Interesting quote especially "not returnable as income to the Revenue Commissioners" which I would think would suggest that it is not subject to PRSI. In 2014, surely, the Revenue will collate PRSI collection on unearned income as part of filled returns. 

Also, the list mentions "income tax", PRSI, like USC is especially an income tax.  

I asked a tax expert today about this. His take was also that State Savings income is normally 'untaxable income' and as such will not be subject to PRSI. 

So, most likely, State Savings now offer DIRT free rates, PRSI free rates and high interest rates. Now might be the right time to grab the long dated State Savings rates before the inevitable cuts to these rates come. If I was running a bank, I would be demanding that the NTMA cut rates immediately.


----------



## irbx

*state savings*

The current rate is 5.04% on the 5 year 6 months certs if was subject to Dirt @ 30%.

would the new rate be if prsi @ 7% and Dirt @ 33%  6.725% AER. It would be hard for banks to bet. I see a major tranfer of funds from banks to NTMA.


----------



## Greekwife

How much can a person earn (Post-Budget) before becoming liable for PRSI ?  And how does "Unearned Income" (Deposit Interest) fit into that ?

DIRT covers the Tax liability so just PRSI.


----------



## Boyd

CiaranT said:


> The other DIRT rate is now 36%.



Whats the difference between the two? Is it based on when the interest is paid out?


----------



## paulgreen

think i'll start spending my savings hardly worth keeping it on deposit anymore. 40% is the final straw for me this government have screwed me for the final time!


----------



## frankmac

Greekwife said:


> The PRSI change for Deposit Income is from 2014
> 
> Taken from the Minister's Speech:
> 
> "Minister Burton will also bring forward legislation to change PRSI contributions as follows:
> 
> Where modified PRSI rate payers have income from a trade or profession, such income and any unearned income they have will be made subject to PRSI with effect from the 1st of January 2013.

________________

> [Challenges]
1) Answer these questions about the forum thread on PRSI and DIRT:
(a) What rate does the thread give for the 5 year 6 months certs?
(b) What did the tax expert say State Savings income normally is?
(c) According to the quote from CiaranT, what is the other DIRT rate now?
2) In the listing, begin at the line that has "Tap the 골격근량 section title above 22.1 kg" and stop after the line that has "pyautogui.click(x=293, y=283)". Write those lines out again with "Select" swapped for "Choose" and nothing else changed.

> [Dataset records]
________________

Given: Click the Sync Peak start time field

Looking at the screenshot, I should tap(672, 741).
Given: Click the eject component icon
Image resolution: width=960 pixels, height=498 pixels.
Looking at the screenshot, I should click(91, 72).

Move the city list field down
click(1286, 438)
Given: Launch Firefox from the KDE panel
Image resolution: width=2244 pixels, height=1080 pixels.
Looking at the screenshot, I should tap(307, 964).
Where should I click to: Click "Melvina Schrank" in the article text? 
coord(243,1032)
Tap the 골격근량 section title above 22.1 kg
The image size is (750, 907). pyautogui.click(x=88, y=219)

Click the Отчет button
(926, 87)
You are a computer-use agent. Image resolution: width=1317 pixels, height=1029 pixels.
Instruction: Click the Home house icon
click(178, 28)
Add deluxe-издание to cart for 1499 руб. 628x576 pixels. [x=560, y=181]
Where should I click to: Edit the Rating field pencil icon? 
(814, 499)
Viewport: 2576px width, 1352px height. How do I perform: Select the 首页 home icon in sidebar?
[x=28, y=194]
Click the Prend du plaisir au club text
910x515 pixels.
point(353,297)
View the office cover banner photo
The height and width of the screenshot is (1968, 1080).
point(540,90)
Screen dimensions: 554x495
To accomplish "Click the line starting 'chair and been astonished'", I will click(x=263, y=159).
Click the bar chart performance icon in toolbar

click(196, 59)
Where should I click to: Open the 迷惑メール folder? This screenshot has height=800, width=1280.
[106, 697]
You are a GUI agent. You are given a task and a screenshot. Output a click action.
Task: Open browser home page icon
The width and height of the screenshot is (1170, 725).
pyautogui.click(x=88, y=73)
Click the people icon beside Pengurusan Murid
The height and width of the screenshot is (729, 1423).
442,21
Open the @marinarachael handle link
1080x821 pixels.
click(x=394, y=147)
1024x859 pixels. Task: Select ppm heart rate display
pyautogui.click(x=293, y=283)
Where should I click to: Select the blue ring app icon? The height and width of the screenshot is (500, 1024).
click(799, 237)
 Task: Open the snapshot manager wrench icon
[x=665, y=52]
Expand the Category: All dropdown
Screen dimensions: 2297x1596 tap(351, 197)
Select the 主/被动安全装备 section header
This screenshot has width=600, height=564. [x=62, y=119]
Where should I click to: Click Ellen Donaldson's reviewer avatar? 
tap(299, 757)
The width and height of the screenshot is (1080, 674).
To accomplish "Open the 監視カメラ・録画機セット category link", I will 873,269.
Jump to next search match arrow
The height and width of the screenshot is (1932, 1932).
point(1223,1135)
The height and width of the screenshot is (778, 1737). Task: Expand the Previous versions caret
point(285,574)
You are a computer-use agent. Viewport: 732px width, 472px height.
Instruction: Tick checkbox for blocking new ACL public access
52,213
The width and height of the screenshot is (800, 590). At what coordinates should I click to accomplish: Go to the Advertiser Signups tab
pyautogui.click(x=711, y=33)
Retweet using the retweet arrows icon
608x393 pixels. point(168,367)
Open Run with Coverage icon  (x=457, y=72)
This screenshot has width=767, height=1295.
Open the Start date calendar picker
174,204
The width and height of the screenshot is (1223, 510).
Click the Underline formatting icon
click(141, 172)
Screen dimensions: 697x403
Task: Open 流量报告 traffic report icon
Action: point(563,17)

________________

> [Expected results]
1)
(a) 5.04%
(b) 'untaxable income'
(c) 36%

2)
Tap the 골격근량 section title above 22.1 kg
The image size is (750, 907). pyautogui.click(x=88, y=219)

Click the Отчет button
(926, 87)
You are a computer-use agent. Image resolution: width=1317 pixels, height=1029 pixels.
Instruction: Click the Home house icon
click(178, 28)
Add deluxe-издание to cart for 1499 руб. 628x576 pixels. [x=560, y=181]
Where should I click to: Edit the Rating field pencil icon? 
(814, 499)
Viewport: 2576px width, 1352px height. How do I perform: Choose the 首页 home icon in sidebar?
[x=28, y=194]
Click the Prend du plaisir au club text
910x515 pixels.
point(353,297)
View the office cover banner photo
The height and width of the screenshot is (1968, 1080).
point(540,90)
Screen dimensions: 554x495
To accomplish "Click the line starting 'chair and been astonished'", I will click(x=263, y=159).
Click the bar chart performance icon in toolbar

click(196, 59)
Where should I click to: Open the 迷惑メール folder? This screenshot has height=800, width=1280.
[106, 697]
You are a GUI agent. You are given a task and a screenshot. Output a click action.
Task: Open browser home page icon
The width and height of the screenshot is (1170, 725).
pyautogui.click(x=88, y=73)
Click the people icon beside Pengurusan Murid
The height and width of the screenshot is (729, 1423).
442,21
Open the @marinarachael handle link
1080x821 pixels.
click(x=394, y=147)
1024x859 pixels. Task: Choose ppm heart rate display
pyautogui.click(x=293, y=283)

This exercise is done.